Tal como apunta el propio Cervera en dicho estudio, si buscamos el origen en España de ese teatro para los niños, aunque se han encontrado evidencias de textos medievales de fácil infantilización, el nacimiento del género podría situarse durante el s.XIX si valoramos la cantidad de textos teatrales pensados para niños, y en el que la figura de García Benavente contribuyó enormemente como autor teatral, no sólo aportando rigor profesional al tratamiento del mismo, sino como precursor de esta actividad en otros autores de principal relevancia, muchos de ellos pertenecientes a la generación del ’27.
“Concurrían en la persona de Benavente circunstancias que favorecieron la germinación de esta idea. Así pudo influir en él su afición teatral desde la infancia, la preocupación educativa de su obra en general, el deseo de prolongar la infancia a lo largo de su vida, su sensibilidad por la literatura infantil, notas todas ellas repetidamente confirmadas en sus escritos.
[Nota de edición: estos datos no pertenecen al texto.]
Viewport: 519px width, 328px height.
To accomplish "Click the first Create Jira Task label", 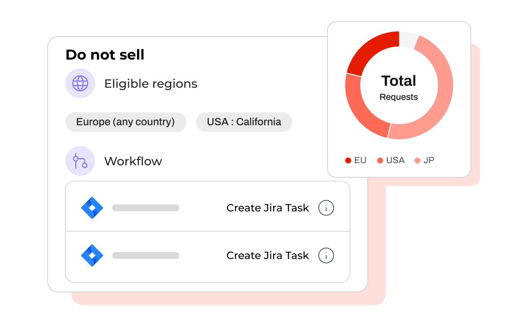I will pyautogui.click(x=267, y=208).
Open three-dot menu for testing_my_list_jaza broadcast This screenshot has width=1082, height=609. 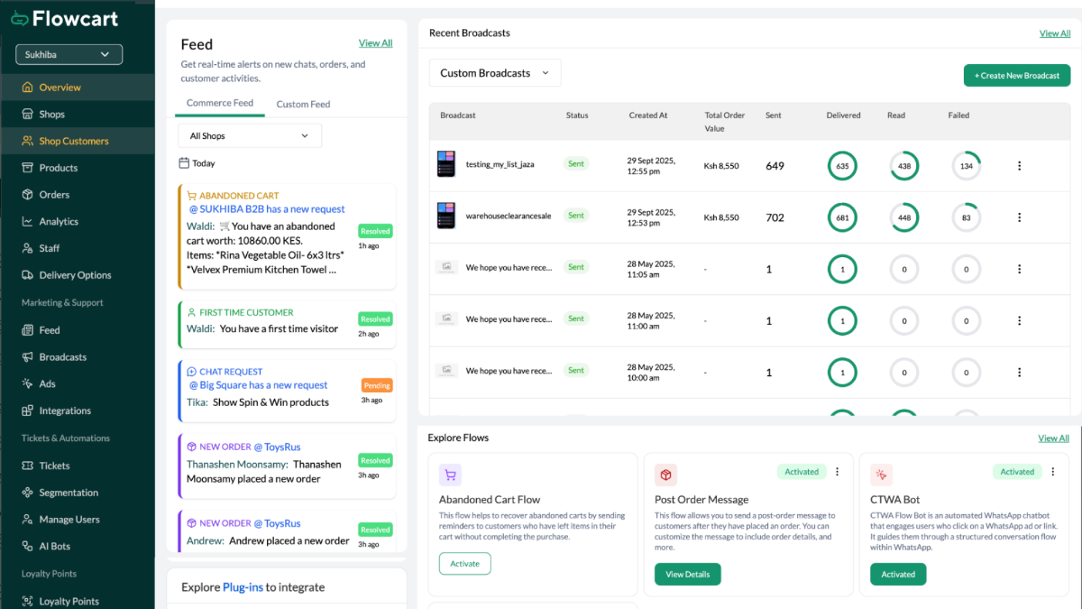1020,166
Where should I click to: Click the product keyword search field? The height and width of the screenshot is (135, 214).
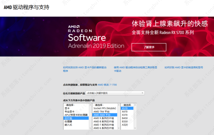pyautogui.click(x=113, y=93)
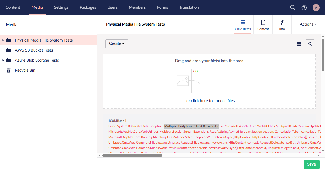Open the Create dropdown
The height and width of the screenshot is (171, 325).
[116, 43]
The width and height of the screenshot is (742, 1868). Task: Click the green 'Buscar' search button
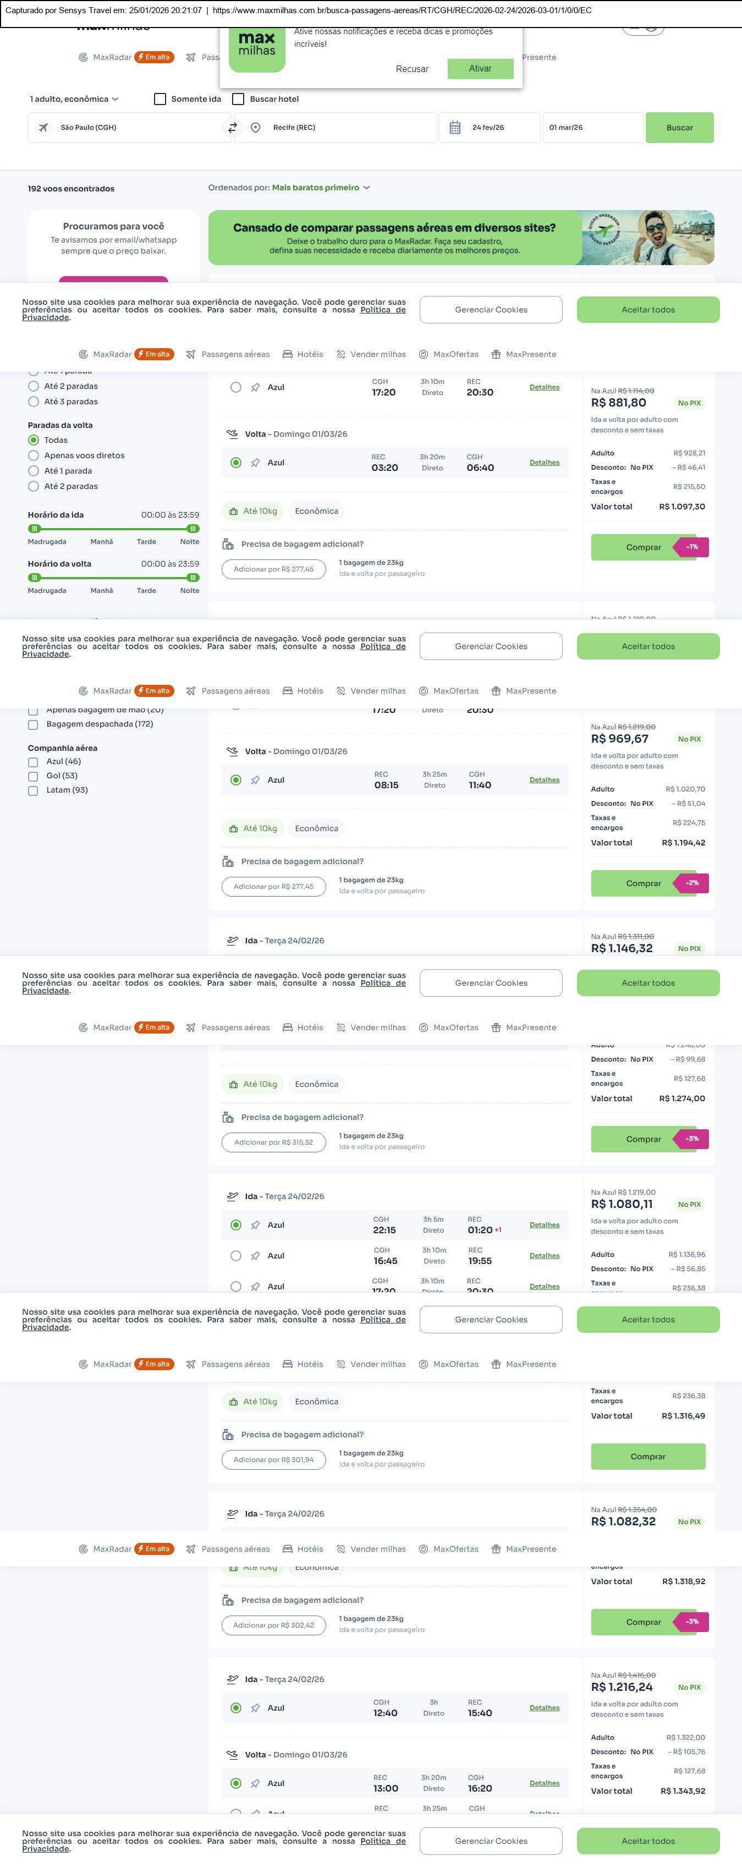(x=679, y=128)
Benavente concibe el teatro infantil como un teatro para niños con sus padres, con un sentido de la educación que llene a los niños de entusiasmo, fe y esperanza, que supere las dificultades de la literatura infantil y en el cual los niños sean sólo espectadores y en modo alguno actores.” (Cervera, 1982)
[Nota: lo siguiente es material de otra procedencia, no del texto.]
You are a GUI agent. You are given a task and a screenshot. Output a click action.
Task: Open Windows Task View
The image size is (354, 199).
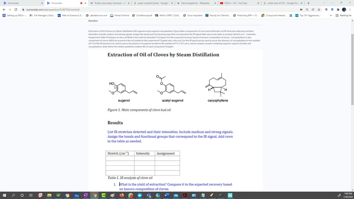[30, 196]
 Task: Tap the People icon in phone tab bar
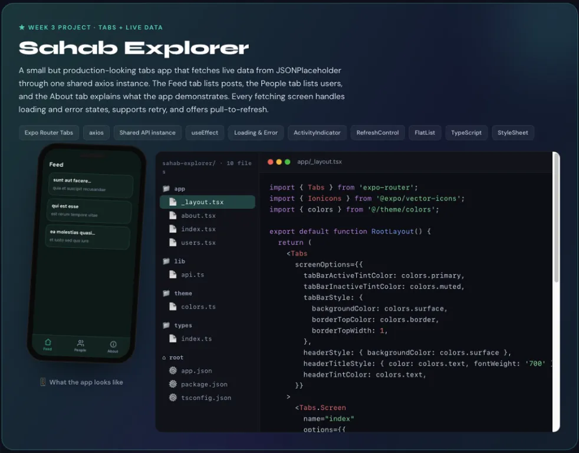(x=81, y=343)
En cambio, si atendemos al denominado como teatro de los niños, parece que es en la Edad Media y el Renacimiento, donde se encuentran las primeras evidencias de participación de niños en el teatro de adultos, sin que se pueda considerar como tal, puesto que su participación, como sugiere Sastre (1970) no parte de una reflexión sobre lo que se está haciendo:
“Para llegar al concepto de teatro infantil habrá que esperar hasta muy tarde. Y propiamente, aún en su forma más amplia de teatro para los niños, no lo encontraremos hasta el siglo XVIII. Con anterioridad a esta fecha el niño asiste al teatro o participa en él como actor, pero no por sí mismo, sino como miembro de la sociedad total en la que se integra. Y los mimos, juglares o titiriteros actúan para él como para los demás. Y cuando él actúa, sea supliendo a mujeres -cuyo acceso está prohibido a las tablas-, sea completando con números de danza otros espectáculos, sea prestando su voz a ceremonias religiosas, para todos actúa también, y desde luego en nombre del teatro cuando más, pero no en nombre del teatro infantil.” (Cervera, 1982)
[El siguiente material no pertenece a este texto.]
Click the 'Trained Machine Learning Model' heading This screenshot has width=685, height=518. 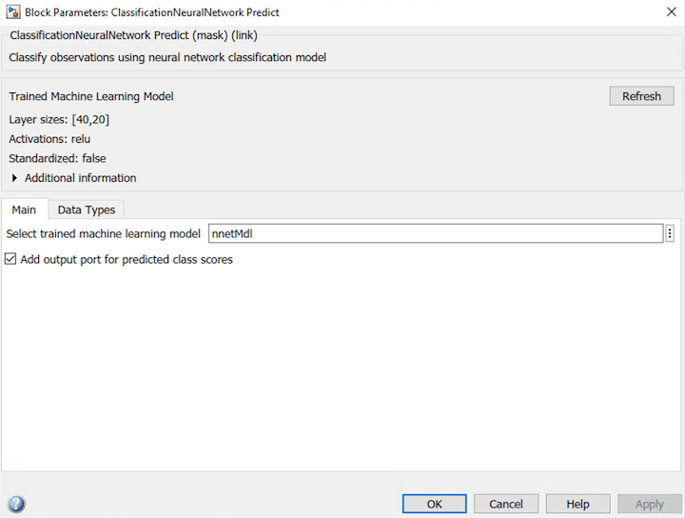[x=91, y=96]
De esta forma, tal y como Cervera señala, aunque se encuentran numerosas evidencias de teatro hecho por niños, partiendo de las especificaciones anteriores, no pueden considerarse como teatro infantil (o escolar) propiamente, sí nos sirven para situarnos en la evolución del concepto hasta nuestros días, haciendo especial mención a la aportación de la orden jesuita, que introdujo la percepción del teatro como una herramienta pedagógica allá por el s.XVI., y algo más tarde las Escuelas Pías y los salesianos.
Precisamente es a través de la obra de un escolapio, José Villarrolla, ya el s.XVIII cuando sitúa la verdadera transición hacia un teatro infantil tradicional despojado de su carácter humanista para acercarlo más a la realidad del niño[3].
Volviendo a la figura de Benavente, y su aportación al género, que desarrolla con verdadera conciencia literaria, se destaca además de su obra la creación junto con Martínez Sierra (1909) de un Teatro para los niños, donde se les otorgaría a los niños la categoría de público crítico:
“No quiere esto decir que el estudiar y presentar comedias no sea conveniente para los niños. Es un buen ejercicio de memoria, de entendimiento y de pulmones; se adquiere además soltura y elegancia en la dicción y en los modales. Para niños están escritas y para ser representadas por ellos numerosas comedias inglesas, ¿y quién duda que los ingleses saben educar a sus niños? Pero una cosa es representar particularmente, para recreo propio y de los amigos, y otra la profesión teatral, más agradable en apariencia, pero no menos nociva que otras para la salud de los niños… En el Teatro de los Niños no habrá más niños que los espectadores.” (Benavente, 1909)
Tras una campaña de algo más de dos meses en el Teatro Príncipe Alfonso de Madrid se representan una serie de obras pensadas para el público infantil y que obtuvo muy buena acogida de prensa y crítica, aunque no de demasiado público, lo que lleva a aparcar la experiencia por un tiempo.